How to complete this task:
Where the word "bubble" appears in a line below, copy the whole line.

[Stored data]
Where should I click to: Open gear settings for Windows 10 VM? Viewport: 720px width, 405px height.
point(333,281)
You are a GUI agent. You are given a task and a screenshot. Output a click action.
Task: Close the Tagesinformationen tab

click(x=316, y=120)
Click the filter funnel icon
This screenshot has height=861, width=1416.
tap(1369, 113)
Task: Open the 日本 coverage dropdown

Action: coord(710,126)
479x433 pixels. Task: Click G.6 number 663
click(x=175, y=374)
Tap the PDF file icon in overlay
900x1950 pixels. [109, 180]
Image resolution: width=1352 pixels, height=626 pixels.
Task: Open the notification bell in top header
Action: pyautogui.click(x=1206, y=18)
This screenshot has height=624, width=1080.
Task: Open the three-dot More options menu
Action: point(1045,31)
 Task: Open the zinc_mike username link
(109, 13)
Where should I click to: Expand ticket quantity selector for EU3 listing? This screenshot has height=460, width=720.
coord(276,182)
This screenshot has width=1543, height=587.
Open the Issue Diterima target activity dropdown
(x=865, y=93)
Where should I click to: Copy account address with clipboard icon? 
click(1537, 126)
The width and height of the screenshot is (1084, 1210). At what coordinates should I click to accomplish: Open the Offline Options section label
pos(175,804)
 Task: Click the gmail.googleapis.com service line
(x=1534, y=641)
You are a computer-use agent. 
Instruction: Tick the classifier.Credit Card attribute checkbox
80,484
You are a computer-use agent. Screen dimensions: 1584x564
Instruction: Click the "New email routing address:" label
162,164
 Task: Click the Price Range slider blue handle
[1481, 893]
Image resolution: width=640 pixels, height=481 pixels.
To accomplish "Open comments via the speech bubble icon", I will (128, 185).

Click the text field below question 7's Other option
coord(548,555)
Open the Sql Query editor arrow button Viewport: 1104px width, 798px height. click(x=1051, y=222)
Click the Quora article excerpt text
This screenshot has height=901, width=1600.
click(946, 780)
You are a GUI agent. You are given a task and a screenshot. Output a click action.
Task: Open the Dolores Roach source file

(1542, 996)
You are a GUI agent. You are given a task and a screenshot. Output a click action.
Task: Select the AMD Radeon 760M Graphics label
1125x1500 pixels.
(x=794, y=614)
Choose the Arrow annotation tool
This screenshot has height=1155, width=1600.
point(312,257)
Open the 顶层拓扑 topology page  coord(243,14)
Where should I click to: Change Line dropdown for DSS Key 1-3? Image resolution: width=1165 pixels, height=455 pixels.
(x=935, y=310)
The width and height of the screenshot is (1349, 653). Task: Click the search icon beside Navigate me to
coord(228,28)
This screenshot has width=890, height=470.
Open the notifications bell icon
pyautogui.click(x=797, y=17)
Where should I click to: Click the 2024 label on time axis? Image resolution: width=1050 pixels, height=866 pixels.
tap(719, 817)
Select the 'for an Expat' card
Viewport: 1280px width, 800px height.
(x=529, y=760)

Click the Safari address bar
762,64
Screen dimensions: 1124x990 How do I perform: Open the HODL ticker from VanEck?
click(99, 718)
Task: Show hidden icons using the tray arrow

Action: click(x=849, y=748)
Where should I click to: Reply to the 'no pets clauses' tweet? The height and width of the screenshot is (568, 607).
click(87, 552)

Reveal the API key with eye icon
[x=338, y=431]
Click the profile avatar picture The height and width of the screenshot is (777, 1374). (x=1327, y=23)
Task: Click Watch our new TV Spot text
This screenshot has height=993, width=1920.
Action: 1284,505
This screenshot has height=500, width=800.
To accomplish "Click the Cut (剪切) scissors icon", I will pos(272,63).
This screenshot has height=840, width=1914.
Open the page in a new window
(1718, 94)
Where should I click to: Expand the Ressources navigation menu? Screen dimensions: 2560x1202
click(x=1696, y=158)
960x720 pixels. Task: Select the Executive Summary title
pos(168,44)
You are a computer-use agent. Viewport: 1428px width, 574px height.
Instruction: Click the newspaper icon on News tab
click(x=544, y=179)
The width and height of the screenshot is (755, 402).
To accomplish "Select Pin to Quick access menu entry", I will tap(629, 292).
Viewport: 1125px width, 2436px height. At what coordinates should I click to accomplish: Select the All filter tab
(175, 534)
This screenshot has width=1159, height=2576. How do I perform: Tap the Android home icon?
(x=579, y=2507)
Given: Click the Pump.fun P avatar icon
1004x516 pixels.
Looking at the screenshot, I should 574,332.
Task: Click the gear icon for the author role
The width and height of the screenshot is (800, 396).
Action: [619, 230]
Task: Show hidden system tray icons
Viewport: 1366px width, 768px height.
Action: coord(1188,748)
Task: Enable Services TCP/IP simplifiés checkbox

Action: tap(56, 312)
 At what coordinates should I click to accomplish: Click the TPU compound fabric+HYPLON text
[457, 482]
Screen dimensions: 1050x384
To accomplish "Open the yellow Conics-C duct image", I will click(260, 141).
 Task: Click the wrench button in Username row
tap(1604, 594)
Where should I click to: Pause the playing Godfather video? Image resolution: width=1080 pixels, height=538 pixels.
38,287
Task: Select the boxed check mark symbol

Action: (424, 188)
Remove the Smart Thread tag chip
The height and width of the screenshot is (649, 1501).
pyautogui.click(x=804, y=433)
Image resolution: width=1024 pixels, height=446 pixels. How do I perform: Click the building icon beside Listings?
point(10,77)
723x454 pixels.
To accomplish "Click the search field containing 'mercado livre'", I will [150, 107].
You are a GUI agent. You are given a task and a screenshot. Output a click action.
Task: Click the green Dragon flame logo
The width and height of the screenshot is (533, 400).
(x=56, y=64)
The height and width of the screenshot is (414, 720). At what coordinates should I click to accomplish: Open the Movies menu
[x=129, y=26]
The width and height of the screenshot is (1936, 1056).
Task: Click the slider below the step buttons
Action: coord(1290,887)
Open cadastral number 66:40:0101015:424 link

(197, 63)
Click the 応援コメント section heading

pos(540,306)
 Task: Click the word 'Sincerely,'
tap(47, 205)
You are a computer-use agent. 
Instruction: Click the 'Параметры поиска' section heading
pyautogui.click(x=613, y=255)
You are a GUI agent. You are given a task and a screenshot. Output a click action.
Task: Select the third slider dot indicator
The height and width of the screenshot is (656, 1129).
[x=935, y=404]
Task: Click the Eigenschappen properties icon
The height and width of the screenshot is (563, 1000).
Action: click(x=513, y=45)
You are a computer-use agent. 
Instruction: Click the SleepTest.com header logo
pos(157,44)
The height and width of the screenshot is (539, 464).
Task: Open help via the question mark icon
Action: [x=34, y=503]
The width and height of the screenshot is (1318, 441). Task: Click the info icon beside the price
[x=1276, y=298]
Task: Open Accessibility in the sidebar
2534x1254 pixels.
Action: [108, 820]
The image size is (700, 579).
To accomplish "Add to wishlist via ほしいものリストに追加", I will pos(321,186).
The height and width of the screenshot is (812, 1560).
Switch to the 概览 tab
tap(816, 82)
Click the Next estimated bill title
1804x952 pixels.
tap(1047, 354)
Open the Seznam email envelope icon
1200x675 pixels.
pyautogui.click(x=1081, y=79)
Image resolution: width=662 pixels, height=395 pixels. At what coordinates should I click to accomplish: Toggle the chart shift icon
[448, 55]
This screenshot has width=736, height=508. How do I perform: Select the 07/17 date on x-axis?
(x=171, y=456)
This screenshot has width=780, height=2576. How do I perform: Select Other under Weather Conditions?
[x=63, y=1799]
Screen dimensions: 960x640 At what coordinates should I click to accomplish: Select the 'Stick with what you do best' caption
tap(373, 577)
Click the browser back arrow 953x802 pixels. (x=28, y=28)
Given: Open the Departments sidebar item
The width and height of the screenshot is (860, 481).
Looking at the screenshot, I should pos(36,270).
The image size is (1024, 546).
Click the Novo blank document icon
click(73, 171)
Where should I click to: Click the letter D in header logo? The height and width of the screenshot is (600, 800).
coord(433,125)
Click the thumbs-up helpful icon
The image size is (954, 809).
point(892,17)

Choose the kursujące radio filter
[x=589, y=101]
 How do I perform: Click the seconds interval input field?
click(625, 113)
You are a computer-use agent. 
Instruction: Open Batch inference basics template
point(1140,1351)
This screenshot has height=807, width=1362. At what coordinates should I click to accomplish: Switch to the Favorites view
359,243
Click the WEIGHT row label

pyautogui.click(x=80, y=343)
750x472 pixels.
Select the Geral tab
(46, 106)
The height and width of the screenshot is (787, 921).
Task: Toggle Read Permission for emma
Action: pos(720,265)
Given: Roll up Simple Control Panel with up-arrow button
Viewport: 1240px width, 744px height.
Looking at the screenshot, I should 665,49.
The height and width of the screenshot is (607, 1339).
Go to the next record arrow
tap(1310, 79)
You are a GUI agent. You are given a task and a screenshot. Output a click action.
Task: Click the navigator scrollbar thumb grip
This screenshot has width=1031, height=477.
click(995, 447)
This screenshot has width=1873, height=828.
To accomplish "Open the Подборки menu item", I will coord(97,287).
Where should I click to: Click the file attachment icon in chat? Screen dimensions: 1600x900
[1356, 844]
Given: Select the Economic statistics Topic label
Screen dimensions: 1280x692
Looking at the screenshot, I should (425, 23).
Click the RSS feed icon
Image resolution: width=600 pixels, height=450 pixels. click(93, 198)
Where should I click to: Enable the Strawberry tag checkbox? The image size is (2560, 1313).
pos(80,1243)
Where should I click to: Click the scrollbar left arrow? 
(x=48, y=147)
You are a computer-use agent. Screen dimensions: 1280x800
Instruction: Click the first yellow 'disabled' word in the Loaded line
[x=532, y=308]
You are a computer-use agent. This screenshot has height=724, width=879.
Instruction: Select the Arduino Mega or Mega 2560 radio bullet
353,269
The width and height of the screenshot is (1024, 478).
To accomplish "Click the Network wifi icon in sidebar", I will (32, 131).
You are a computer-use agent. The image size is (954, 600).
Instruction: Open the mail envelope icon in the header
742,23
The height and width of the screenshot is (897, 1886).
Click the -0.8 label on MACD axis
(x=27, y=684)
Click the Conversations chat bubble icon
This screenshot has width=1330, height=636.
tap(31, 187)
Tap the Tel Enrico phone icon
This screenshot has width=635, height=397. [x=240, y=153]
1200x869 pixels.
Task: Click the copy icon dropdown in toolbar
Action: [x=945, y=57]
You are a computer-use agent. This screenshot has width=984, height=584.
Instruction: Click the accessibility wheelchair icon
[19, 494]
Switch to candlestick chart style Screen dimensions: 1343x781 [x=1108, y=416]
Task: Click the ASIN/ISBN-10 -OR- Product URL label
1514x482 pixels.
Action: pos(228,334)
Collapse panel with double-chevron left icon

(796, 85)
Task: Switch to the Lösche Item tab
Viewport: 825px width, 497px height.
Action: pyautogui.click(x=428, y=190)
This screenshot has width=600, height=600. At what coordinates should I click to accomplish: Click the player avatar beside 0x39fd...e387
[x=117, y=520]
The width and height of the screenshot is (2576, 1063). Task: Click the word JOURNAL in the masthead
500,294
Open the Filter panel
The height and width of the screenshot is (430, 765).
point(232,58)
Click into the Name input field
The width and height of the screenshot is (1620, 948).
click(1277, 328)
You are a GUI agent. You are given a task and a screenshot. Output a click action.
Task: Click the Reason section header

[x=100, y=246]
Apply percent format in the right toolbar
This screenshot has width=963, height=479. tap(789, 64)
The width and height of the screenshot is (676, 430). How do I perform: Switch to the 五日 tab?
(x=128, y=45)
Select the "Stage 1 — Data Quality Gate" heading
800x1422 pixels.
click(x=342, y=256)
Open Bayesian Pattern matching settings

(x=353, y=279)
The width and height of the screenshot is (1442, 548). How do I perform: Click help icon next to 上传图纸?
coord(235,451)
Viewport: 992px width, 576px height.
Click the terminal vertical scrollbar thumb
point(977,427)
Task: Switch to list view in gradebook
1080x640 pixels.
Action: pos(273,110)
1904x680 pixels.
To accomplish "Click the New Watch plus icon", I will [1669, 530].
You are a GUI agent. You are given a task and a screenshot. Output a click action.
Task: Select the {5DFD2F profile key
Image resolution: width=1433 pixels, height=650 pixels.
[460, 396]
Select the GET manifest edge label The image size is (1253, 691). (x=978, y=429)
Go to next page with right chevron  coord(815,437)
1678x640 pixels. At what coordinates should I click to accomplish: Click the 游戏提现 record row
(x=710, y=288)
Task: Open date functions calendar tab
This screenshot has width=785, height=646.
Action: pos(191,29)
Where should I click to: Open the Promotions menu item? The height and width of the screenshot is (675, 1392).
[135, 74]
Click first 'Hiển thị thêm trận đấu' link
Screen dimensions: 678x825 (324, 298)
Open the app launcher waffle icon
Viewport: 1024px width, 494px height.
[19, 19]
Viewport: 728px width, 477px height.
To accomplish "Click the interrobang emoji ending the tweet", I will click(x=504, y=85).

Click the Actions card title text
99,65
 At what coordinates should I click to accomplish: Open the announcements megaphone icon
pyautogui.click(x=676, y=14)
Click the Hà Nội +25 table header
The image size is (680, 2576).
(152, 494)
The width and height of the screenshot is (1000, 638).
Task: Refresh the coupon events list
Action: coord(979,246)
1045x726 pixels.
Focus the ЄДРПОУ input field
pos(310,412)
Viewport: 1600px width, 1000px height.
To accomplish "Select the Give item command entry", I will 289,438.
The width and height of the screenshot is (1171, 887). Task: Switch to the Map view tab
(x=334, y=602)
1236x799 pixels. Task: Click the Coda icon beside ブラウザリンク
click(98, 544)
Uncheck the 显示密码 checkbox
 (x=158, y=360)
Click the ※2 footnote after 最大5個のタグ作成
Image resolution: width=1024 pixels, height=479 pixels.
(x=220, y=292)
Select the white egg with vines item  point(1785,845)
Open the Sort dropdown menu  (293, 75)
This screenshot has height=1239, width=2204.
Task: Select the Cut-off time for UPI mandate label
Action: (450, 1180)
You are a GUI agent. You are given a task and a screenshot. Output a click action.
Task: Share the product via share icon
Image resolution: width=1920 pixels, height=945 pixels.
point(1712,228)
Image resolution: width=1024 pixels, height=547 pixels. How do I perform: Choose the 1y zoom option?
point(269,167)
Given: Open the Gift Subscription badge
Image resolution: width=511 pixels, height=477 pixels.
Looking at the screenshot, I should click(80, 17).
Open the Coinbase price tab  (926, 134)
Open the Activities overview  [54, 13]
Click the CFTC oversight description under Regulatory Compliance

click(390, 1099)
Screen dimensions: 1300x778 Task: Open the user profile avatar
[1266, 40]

Expected output:
To accomplish "Open comments via the speech bubble icon", I will (128, 185).
Click the Conversations chat bubble icon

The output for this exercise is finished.